Our trip to Yosemite impacted me in a similar way.
It’s hard not to appreciate your smallness when you spend an entire day walking and hiking in the shadows of sheer, granite cliffs thousands of feet tall as you’re showered in the mists of thundering waterfalls.
A day spent in the Yosemite Valley is a day spent in the reality of how minuscule we are in stature in the face of the universe’s scale and power — in the face of life itself.
The experience also made me realize just how unimportant many of the pursuits I spend much of my life chasing really are. At the end of the day, life doesn’t get any better than spending an afternoon with my wife in the summer sun in one of the most beautiful places in the world.
Everything else, all the jobs, projects, belongings, achievements, money, all melts away in the face of real life. In the face of the moments where you truly feel alive.
Yet, as amazing as the view from Yosemite’s valley floor is, we decided to do something quite different at the end of the day. As beautiful as the view, perspective, was from below, we learned there was an entirely different way to view Yosemite:
From above.
In the late afternoon, we drove out of the valley and around the south side of the park for nearly an hour. The road seem to curve and climb without end, until finally we reached Glacier Point — a look out point that sits atop one of the highest of the cliffs that surround the valley like a crown.
If you walk up to the railing of the lookout you can literally peer straight down the 1000 feet or so it is to the valley floor. The decent is so dramatic, so close, so raw, it makes your stomach turn.
And as you look at Half Dome, all the water falls and the valley below, strangely, the only thought I had about everything (which seemed so huge an hour before), was how it instantly had become so small.

From that perspective, you realize that the Yosemite Valley is quite small in context of the commanding and expansive granite mountains that cradle it.

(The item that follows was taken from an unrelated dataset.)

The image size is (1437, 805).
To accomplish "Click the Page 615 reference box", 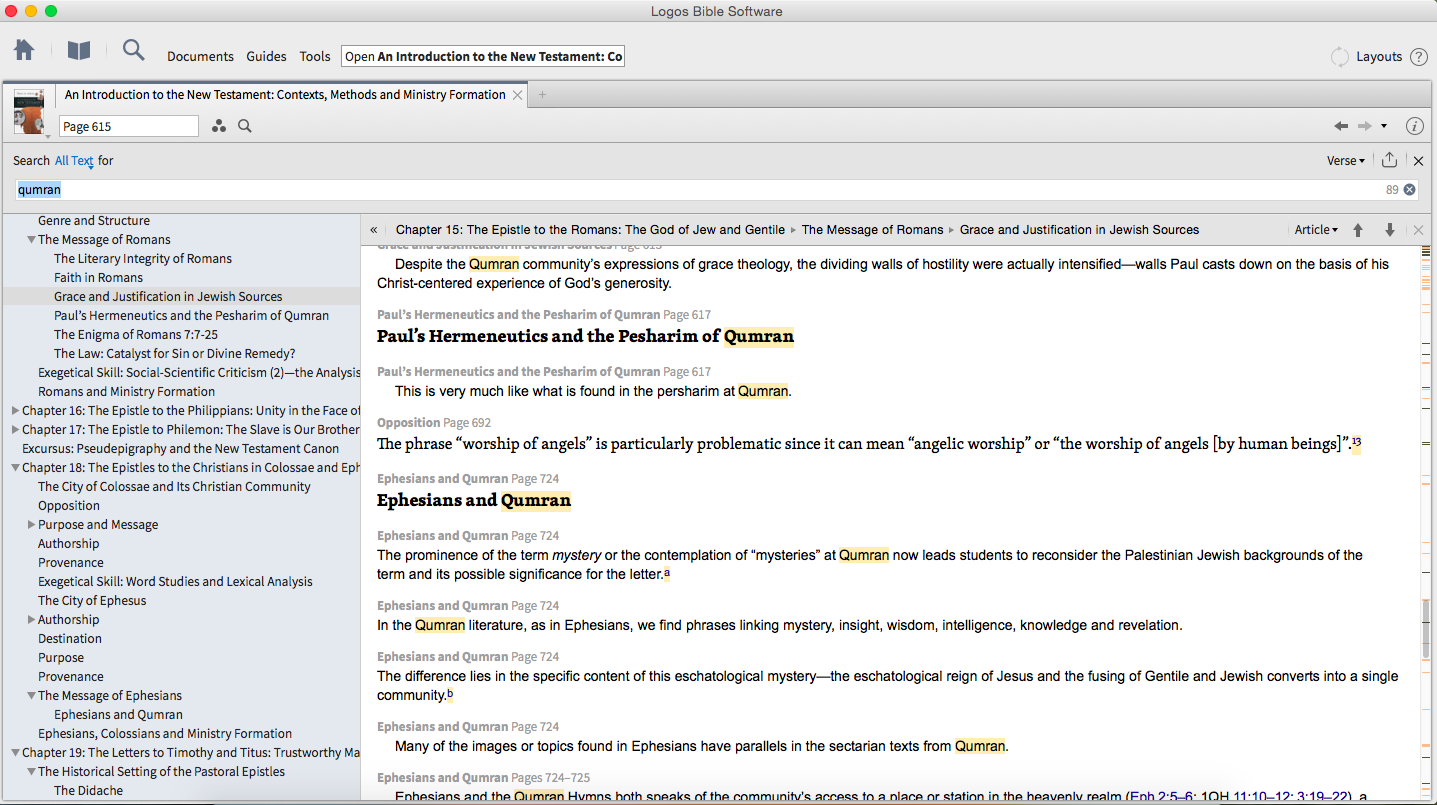I will tap(128, 126).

We wondered all day whether it would be worth the drive to get there. But it turned out to be the experience that impacted me the most. Not necessarily for the view itself, but for the sense of contrast, of perspective, it gave me.
The experience turned everything upside down for me. It was a stark reminder that often what we see is a small fraction of all there really is.
That reminder has impacted me deeply, and left me wondering, searching, longing, for ways to turn all the other areas of my life upside down. In hopes of discovering all there is that I’m not allowing myself to see and experience.
I don’t want to look at life from one angle, from one side, anymore. Because I can’t afford to.
Life is too precious; life is too finite; our souls too important; the opportunities too great— to miss that much of it.
We can’t live our lives confined to the valley.
We have to reach.
We have to try.
We have to fail.
We have to explore.
We have to seek.
We have to climb.
We have to be curious.
We have to take the long way just for the sake of discovering where it leads. All for nothing more than a chance to see, live, experience, this crazy, miraculous story we’ve been cast into in a new way.
Because it’s only when we have the courage to abandon our old and tired routines and deliberately seek out ways to turn our worlds upside down, that we can begin to discover the life that’s been waiting for us all along.